Write out the forum thread about the truck's front end again, starting with "## wolfmobile8 (Oct" and going on through "it being stiffer?", and swap in "pickup" wherever "truck" appears.
### Text segment
# Front End Problem Solved



## Raconteur (Oct 3, 2010)

The XLS (#1000) on my 2011 2500HD hardly pulls the front end down when raised . #600 ballast as required by Fisher and the torsion bars are untouched .


----------



## RBRONKEMA GHTFD (Dec 17, 2006)

What did GM do different witht the front suspension? Can you post pics?


----------



## Raconteur (Oct 3, 2010)

RBRONKEMA GHTFD;1114384 said:


> What did GM do different witht the front suspension? Can you post pics?


All new front IFS . Much sturdier componets .
Axle ratings 
6.0 #5200
6.0 Crew #5600
6.6 #6000 
They also use a beefier steering box .


----------



## wolfmobile8 (Oct 18, 2009)

Wow that dosent even drop down. I am glad GM finally fixed the problem the truck and xls look good.


----------



## RBRONKEMA GHTFD (Dec 17, 2006)

Finally. How does it ride with it being stiffer?


----------



## suzuki0702 (Apr 6, 2008)

wow. im impressed being a ford guy. nice lookin truck!


----------



## MatthewG (Jun 16, 2009)

Get some more pics of the truck and plow extended and whatnot


----------



## mayhem (Aug 25, 2006)
######
### Dataset content
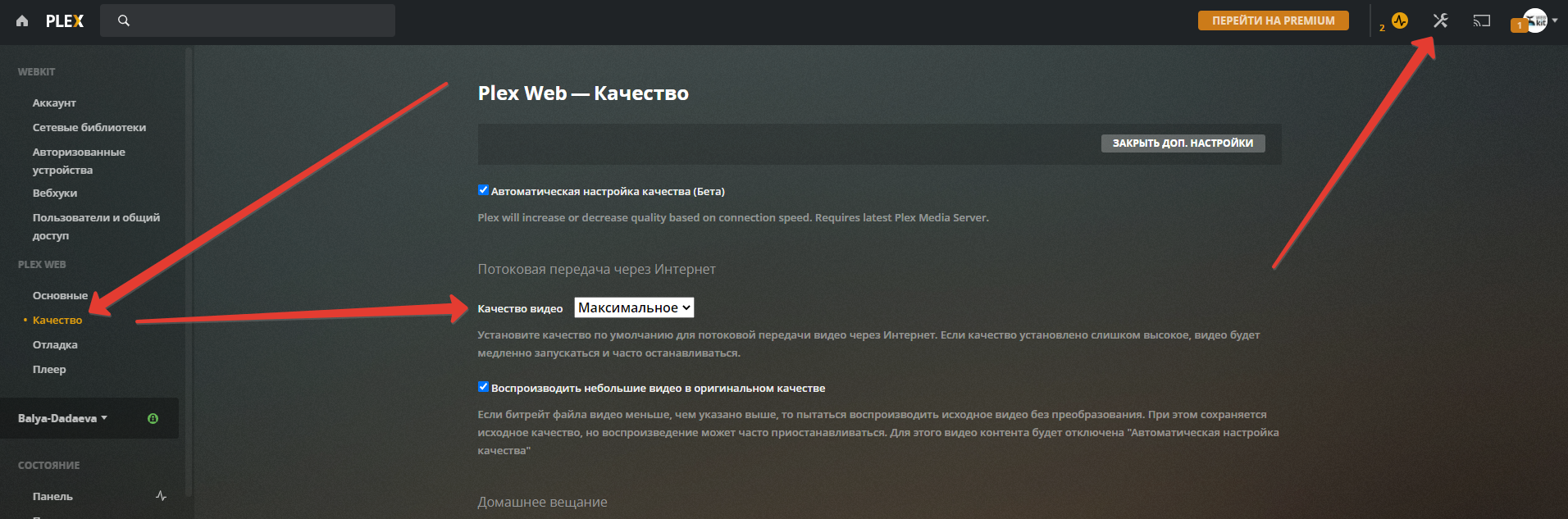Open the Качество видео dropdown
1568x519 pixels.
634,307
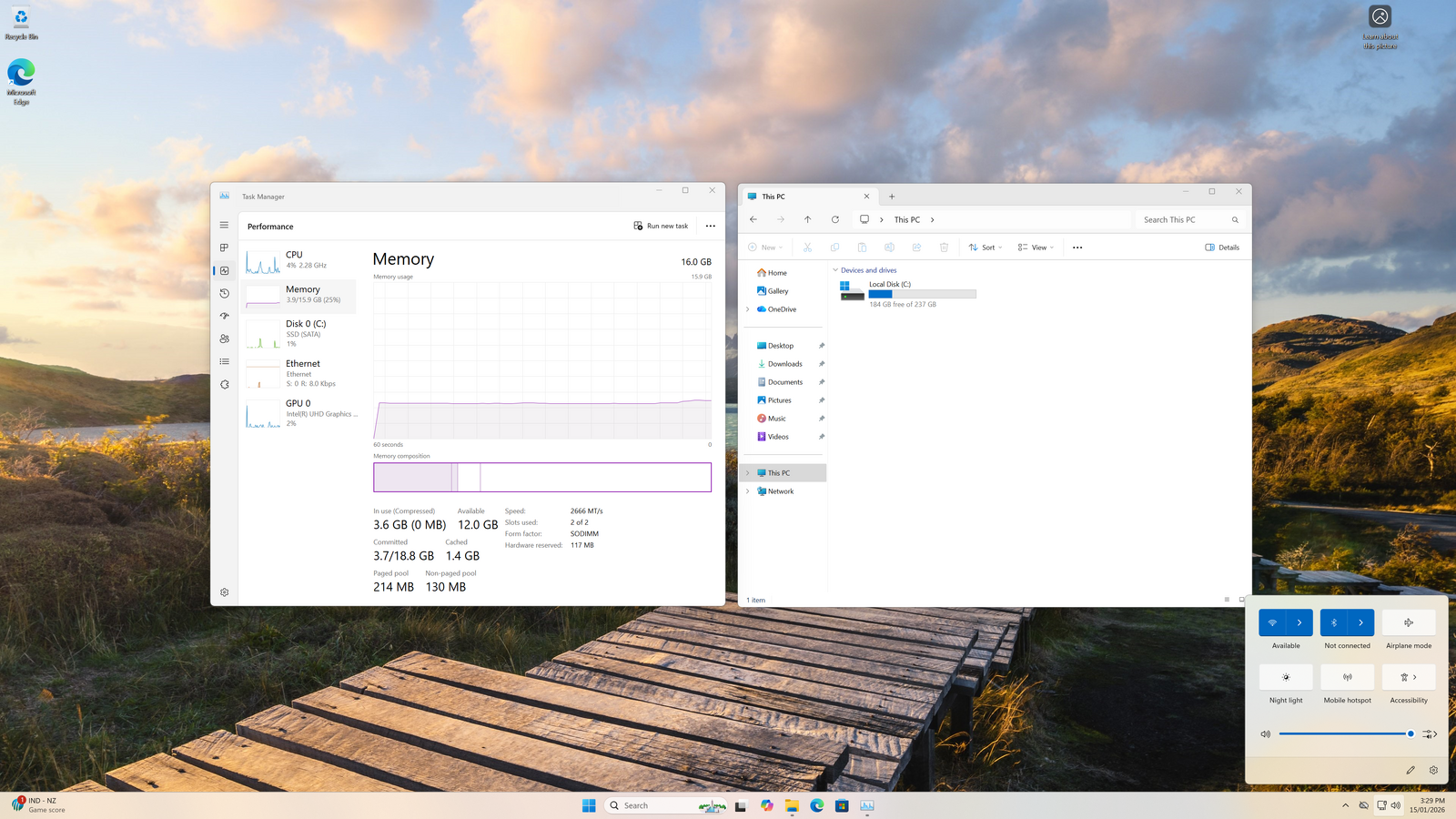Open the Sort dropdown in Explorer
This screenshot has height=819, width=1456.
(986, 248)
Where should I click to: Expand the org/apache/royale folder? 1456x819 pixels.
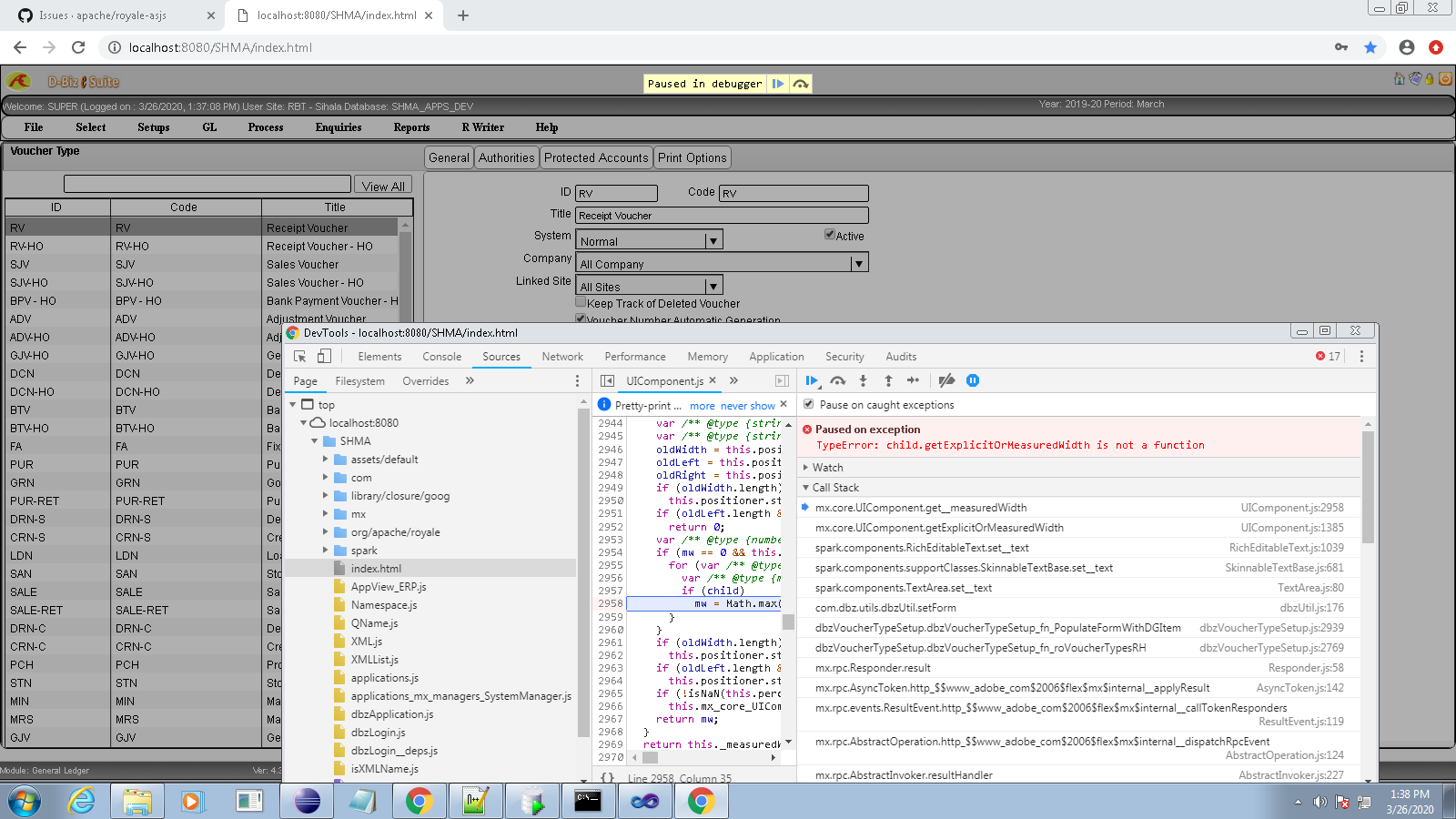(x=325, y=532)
######
▶ Exercise answer
## wolfmobile8 (Oct 18, 2009)

Wow that dosent even drop down. I am glad GM finally fixed the problem the pickup and xls look good.


----------



## RBRONKEMA GHTFD (Dec 17, 2006)

Finally. How does it ride with it being stiffer?